Select Page

Among the many exciting innovations taking place across a wide array of industries where Solarflare’s networking solutions are implemented, the cutting edge research being done at the Princeton Plasma Physics Lab (PPPL) truly has the power to change the world.

 

Nuclear fusion is the energy that powers the stars and the sun, and scientists have been working toward harnessing this power for decades. So it’s exciting that PPPL, joined by the worldwide fusion energy research community, is working to develop the first self-sustaining fusion reactor with a slated date for completion of 2016. While the physics behind achieving such a goal is complex, on a simplified level researchers are modeling the properties of how deuterium and tritium (hydrogen isotopes) move in a plasma field, which is essential to sustained fusion reaction.
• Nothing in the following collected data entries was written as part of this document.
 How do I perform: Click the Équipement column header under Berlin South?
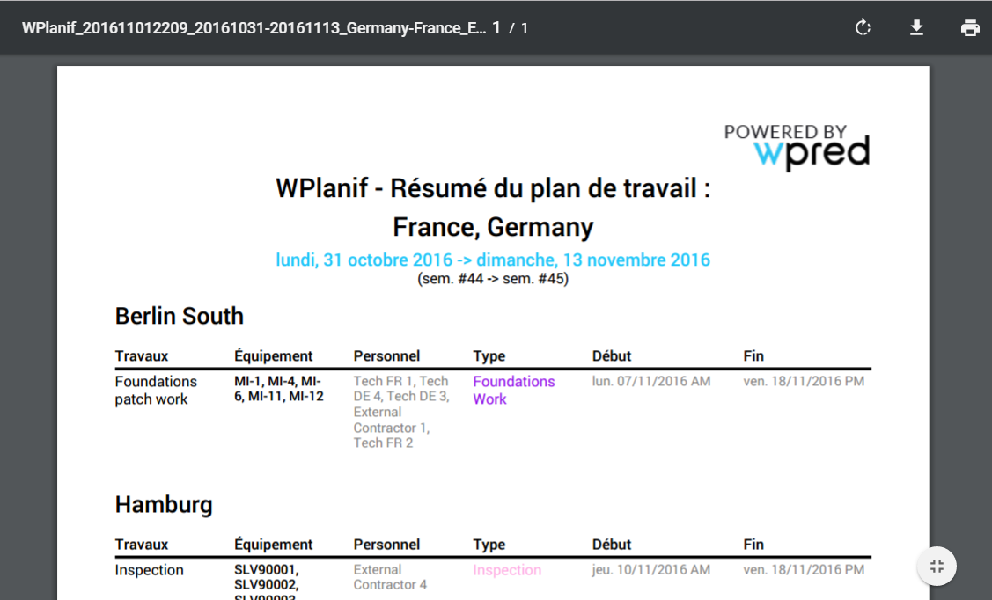(x=273, y=355)
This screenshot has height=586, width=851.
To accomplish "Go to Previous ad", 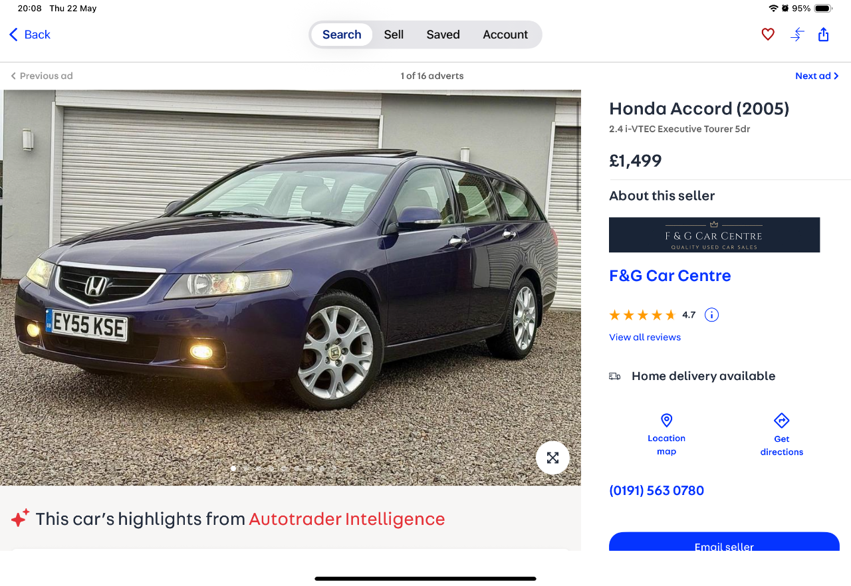I will tap(42, 76).
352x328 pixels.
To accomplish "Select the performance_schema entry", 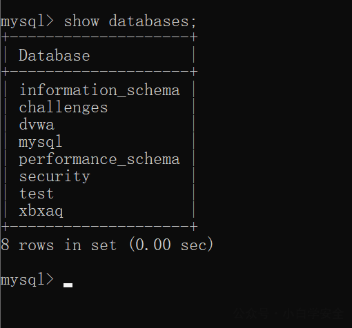I will tap(99, 159).
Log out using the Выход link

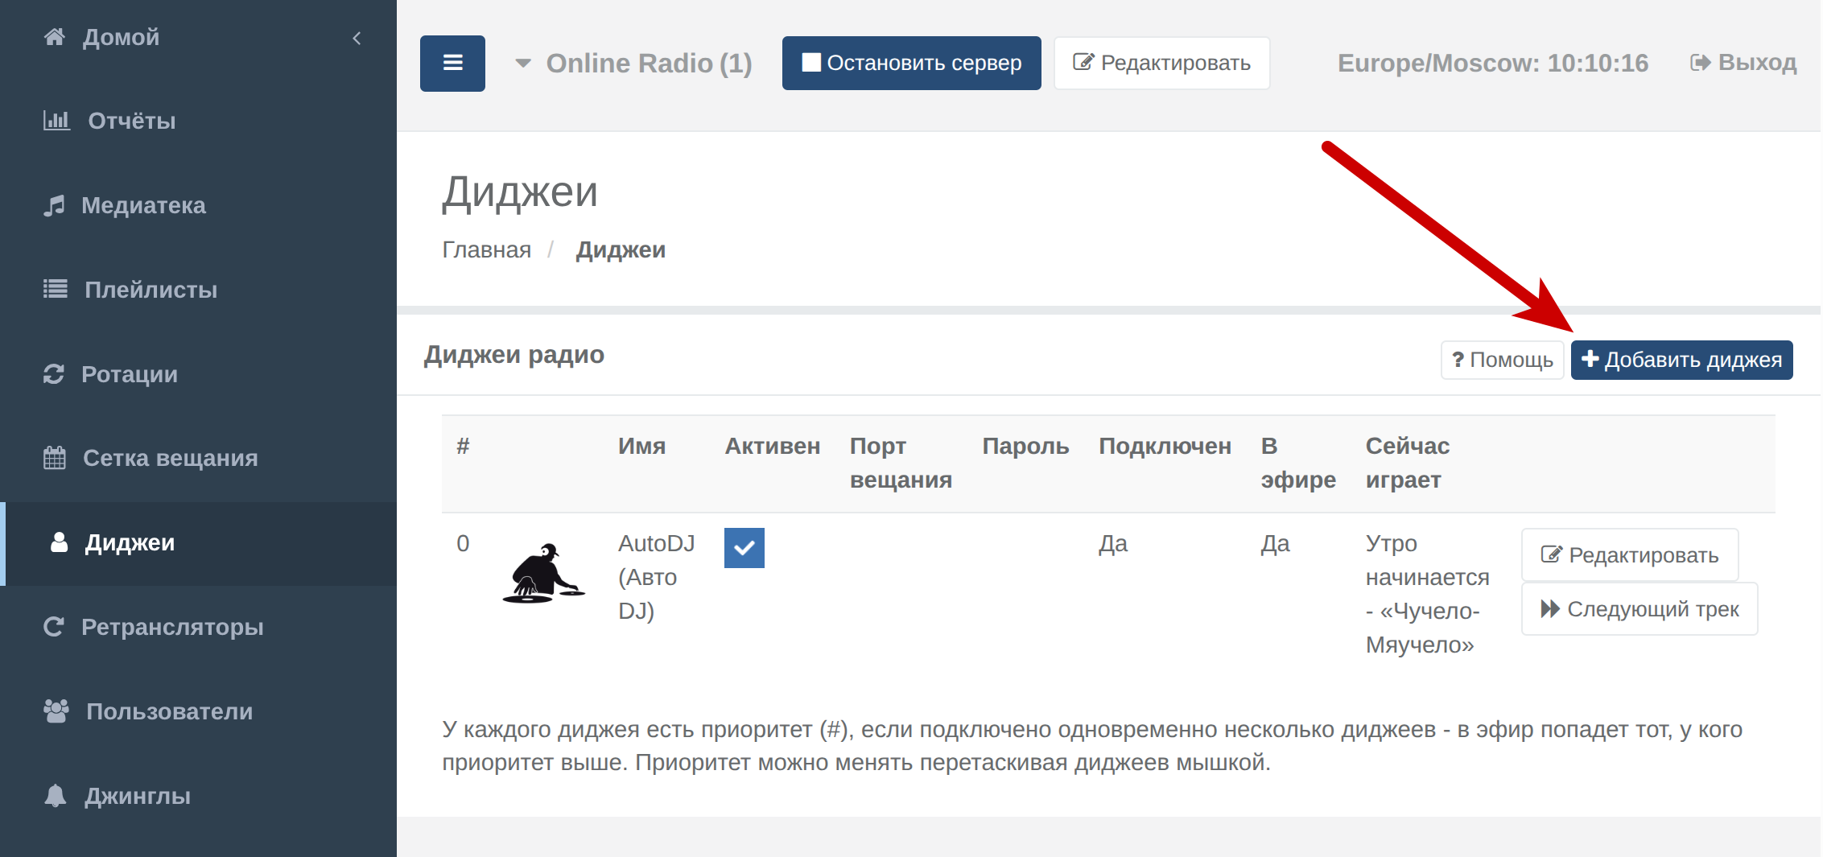coord(1743,63)
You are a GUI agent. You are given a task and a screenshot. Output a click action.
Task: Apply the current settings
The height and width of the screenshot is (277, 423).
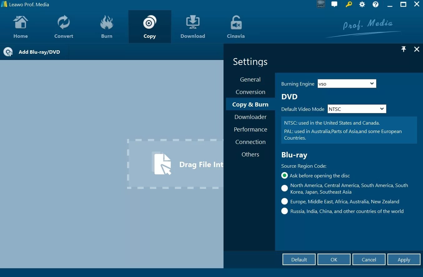pyautogui.click(x=404, y=259)
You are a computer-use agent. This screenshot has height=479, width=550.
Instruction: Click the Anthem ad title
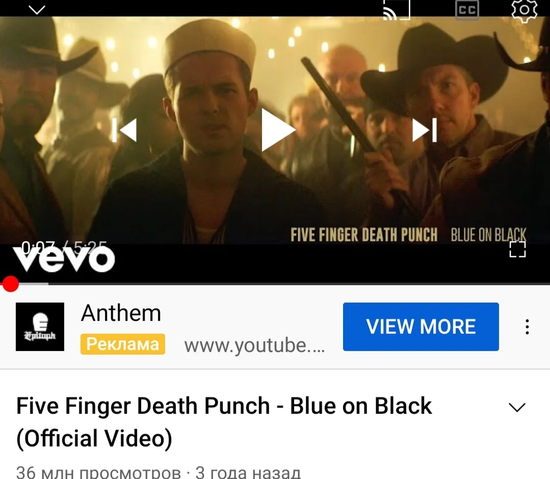121,313
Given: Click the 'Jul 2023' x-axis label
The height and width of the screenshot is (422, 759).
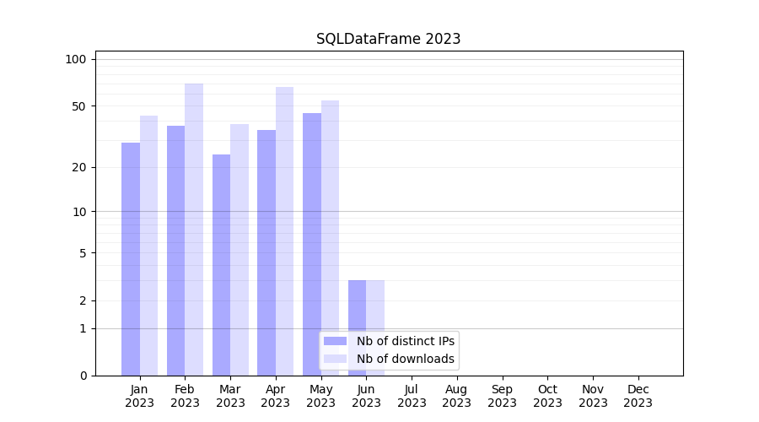Looking at the screenshot, I should [x=412, y=396].
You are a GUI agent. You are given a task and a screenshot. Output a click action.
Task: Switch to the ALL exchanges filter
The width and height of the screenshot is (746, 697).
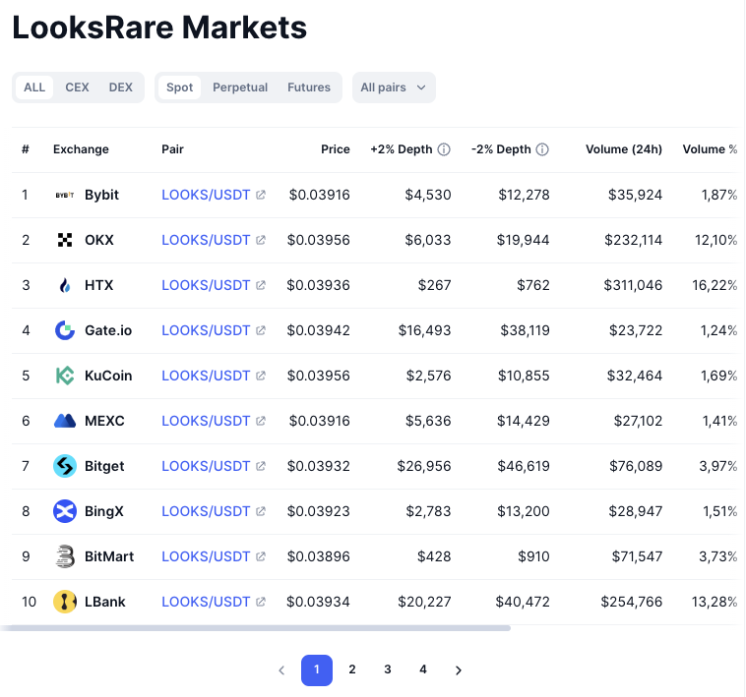[34, 87]
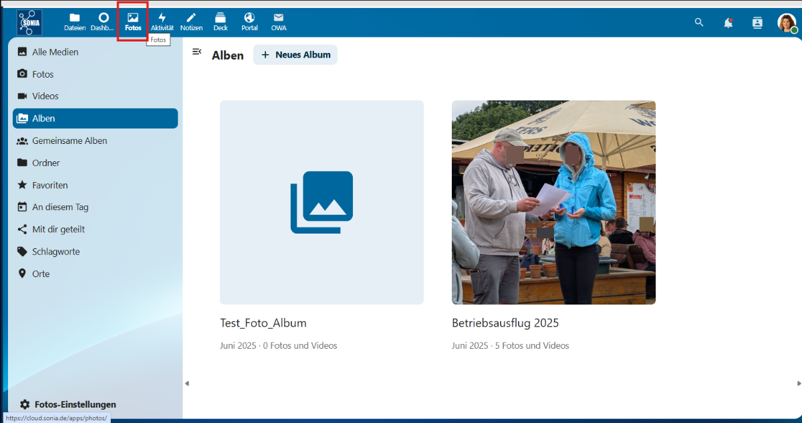Screen dimensions: 802x423
Task: Open the OWA mail icon
Action: point(279,21)
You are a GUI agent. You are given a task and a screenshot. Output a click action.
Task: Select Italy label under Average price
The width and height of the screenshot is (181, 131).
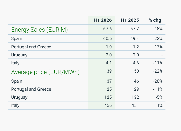[x=15, y=105]
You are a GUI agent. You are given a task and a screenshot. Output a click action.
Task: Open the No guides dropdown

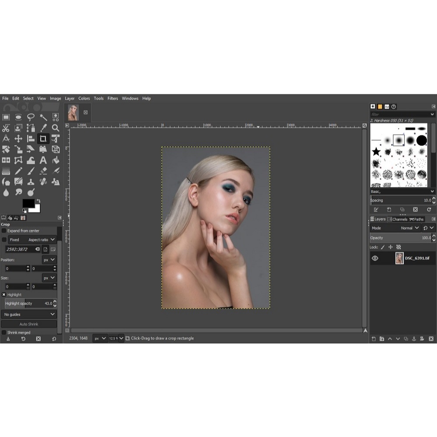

In addition to producing helium, this collision produces a huge amount of energy: up to 450 times the input energy to fuel the reaction. Fusion is a promising method of energy conversion because of its inexhaustible low-cost fuel supply, absence of global warming side effects, and low risk of reactor meltdown.

 

Today fusion reactions stop operating after a short period, but the goal is to create a fully sustainable fusion reactor that would be able to operate for long periods of time, sustained only by the addition of more hydrogen to the reaction.This point where nuclear fusion becomes self-sustaining is called ignition, and recent strides made by the Princeton Plasma Physics Lab take us one step closer to igniting this long-time energy dream into a viable reality. Researchers at PPPL recently confirmed a novel way to harness the rotation of hot charged plasma gas within fusion facilities. Read more about the physics behind this exciting step toward ignition at Princeton Plasma Physics Lab’s website.

 

Research simulating the fusion process requires a huge shared compute cluster capable of running over 230,000 simulation jobs a year. These simulations occur at universities all over the world and are then shared with members of the fusion energy research community. Highly parallelized models require several thousand CPU cores per job, and simulations can run for up to weeks at a time. So it goes without saying that saving even 3% on run times accelerates research significantly.

 

Tests at PPPL determined that using SolarFlare’s 10GB Ethernet networking software and hardware—the industry leader in ultra-high performance, ultra-low latency networking—rather than DDR InfiniBand improved cluster performance and speed by 36%. This startling result implies that 10GbE can be a useful interconnect not only for GYRO, but also for any stepwise iterative code in other physical modeling fields, such as Genomics, Computational Fluid Dynamics, and Finite Element Analysis. At any rate, the strides being made in nuclear reaction research as a viable energy source makes this an exciting time to be alive.